Activation of the adaptive immune system to upregulate CD4 and CD8 T-cell responses to neutralise HBV is another potential mechanism to eliminate chronic hepatitis B. Previous vaccines, used alone or in conjunction with nucleos(t)ide analogues, have shown safety but induced weak responses with low rates of HBeAg and HBsAg seroconversion. The main challenge with therapeutic vaccination is the inability to break tolerance, thus new vaccine strategies targeting different HBV proteins or adenoviral vaccine vectors (TG-1050) are being studied.106, 107, 108, 109, 110, 111, 112, 113, 114 GS-4774 (tarmogen) is a recombinant heat-killed whole yeast vaccine, expressing several viral antigens including HBV X, HBV S, and core antigens, which can induce both CD4 and CD8 T-cell responses. In a single-centre safety trial, immune responses were assessed by use of enzyme-linked immunospot (ELISpot) and lymphocyte proliferation assays (LPA) in 49 healthy individuals without previous HBV vaccination receiving 10, 40, or 80 yeast units (1 YU=1 × 107 yeast cells) of GS-4774 either per week or per month for a total of 57 days. Irrespective of protocols, GS-4774 was well tolerated with no adverse events. Most patients showed a T-cell response when assessed by at least one of the assays at the end of the 85-day follow-up.115, 116 Phase 2 trials are enrolling to assess GS-4774 alone or in combination with tenofovir in chronic hepatitis B patients (NCT019433799). The first nasal vaccine, nasvac, is based on a combination of surface and core antigens of HBV, which synergistically induces priming of T cells (via activation of B cells) enabling them to act as antigen presenting cells.117 A phase 1 double-blinded, placebo-controlled randomised clinical trial118 in 19 healthy men (with no serological markers of HBV) substantiated the safety and tolerability of the agent.

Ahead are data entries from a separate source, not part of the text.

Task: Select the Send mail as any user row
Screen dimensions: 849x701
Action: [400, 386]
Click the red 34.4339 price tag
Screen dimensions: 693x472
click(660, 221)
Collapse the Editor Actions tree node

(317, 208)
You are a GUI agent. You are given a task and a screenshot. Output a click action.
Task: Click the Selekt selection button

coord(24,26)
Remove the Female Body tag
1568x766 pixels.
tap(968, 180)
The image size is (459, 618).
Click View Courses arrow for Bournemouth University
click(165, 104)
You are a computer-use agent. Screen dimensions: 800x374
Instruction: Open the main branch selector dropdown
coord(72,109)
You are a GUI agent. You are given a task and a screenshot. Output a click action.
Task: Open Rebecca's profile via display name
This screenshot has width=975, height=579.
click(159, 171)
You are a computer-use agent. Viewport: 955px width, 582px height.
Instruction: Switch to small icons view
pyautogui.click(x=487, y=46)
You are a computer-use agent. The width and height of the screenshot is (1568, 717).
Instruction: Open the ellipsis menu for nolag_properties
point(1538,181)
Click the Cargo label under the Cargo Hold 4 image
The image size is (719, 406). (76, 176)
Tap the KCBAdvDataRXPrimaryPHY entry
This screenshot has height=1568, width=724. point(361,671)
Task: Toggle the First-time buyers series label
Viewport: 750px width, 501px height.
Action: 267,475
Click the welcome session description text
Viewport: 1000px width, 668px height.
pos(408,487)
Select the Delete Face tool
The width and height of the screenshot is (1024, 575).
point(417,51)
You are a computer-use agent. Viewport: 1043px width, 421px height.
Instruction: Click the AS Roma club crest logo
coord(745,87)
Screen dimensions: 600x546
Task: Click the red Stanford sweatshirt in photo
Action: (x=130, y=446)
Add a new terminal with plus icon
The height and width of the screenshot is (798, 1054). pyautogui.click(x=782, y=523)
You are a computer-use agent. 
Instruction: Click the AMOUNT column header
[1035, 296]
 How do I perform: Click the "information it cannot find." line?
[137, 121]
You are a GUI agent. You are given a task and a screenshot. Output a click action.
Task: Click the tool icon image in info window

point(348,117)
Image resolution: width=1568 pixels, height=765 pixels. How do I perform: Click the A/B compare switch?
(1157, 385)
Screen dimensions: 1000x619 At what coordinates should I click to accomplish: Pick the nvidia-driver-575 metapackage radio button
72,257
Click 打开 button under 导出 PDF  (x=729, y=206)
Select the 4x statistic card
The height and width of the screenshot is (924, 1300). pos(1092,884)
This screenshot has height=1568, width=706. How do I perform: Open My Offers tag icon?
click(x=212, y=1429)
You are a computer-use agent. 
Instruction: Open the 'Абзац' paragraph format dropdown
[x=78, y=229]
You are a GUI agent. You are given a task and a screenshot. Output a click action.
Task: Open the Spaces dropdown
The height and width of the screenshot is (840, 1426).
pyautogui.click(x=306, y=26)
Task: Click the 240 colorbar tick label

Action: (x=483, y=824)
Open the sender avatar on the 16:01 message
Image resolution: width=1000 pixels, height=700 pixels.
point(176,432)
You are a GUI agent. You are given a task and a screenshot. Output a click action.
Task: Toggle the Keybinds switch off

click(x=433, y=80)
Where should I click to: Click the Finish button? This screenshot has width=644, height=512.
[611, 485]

Sneezing was the most common adverse event (34·1%), and was self-limited. Phase 2 trials have been completed with results eagerly expected.
 
The antigen-antibody (HBsAg-HBIG) immunogenic complex with alum (YIC) is another vaccine approach that has been assessed. In a trial119, 120 of 450 patients with chronic hepatitis B, 12 doses of either YIC or alum (placebo) alone were given for 24 weeks with no significant differences reported in HBV DNA suppression, HBeAg seroconversion rates, or normalisation of liver function tests between the two groups. The absence of effect might be caused by immune exhaustion in the host.
 
Although therapeutic vaccines have long been an attractive approach for chronic hepatitis B, challenges with this strategy remain. Overcoming immune exhaustion seems to be the biggest hurdle, but other issues such as differences between genotypes and the best possible route will need to be established. Combining vaccines with other therapies might be an alternative. Viral suppression with potent nucleos(t)ide analogue therapy might reduce T-cell exhaustion; possibly enhancing the chances that subsequent therapeutic vaccination would be effective.
 
Conclusion
 
Control of HBV has greatly evolved over the past 20 years, with the development of an effective treatment algorithm and the introduction of widespread vaccination programmes. Unfortunately, available antiviral agents do not constitute a functional cure for chronic hepatitis B, and are limited by side-effects. However, with the emergence of activity in developing novel agents targeting different stages in the HBV lifecycle and host immune response, the current theory might still hold promise for cure of HBV. The discovery of the NTCP receptor to prevent HBV entry into hepatocytes along with potent nucleos(t)ides can prevent new cccDNA formation, which might be combined with antigen or cccDNA inhibitors to disturb existing HBV particles. This in itself might mount an immune response, leading to functional cure. If needed, direct immune-modulating agents can be added to this framework if their safety profile will allow widespread use. Nevertheless, although most agents are in early phase development, collectively they hold great promise for the future and hopefully help us achieve a cure in patients living with chronic hepatitis B.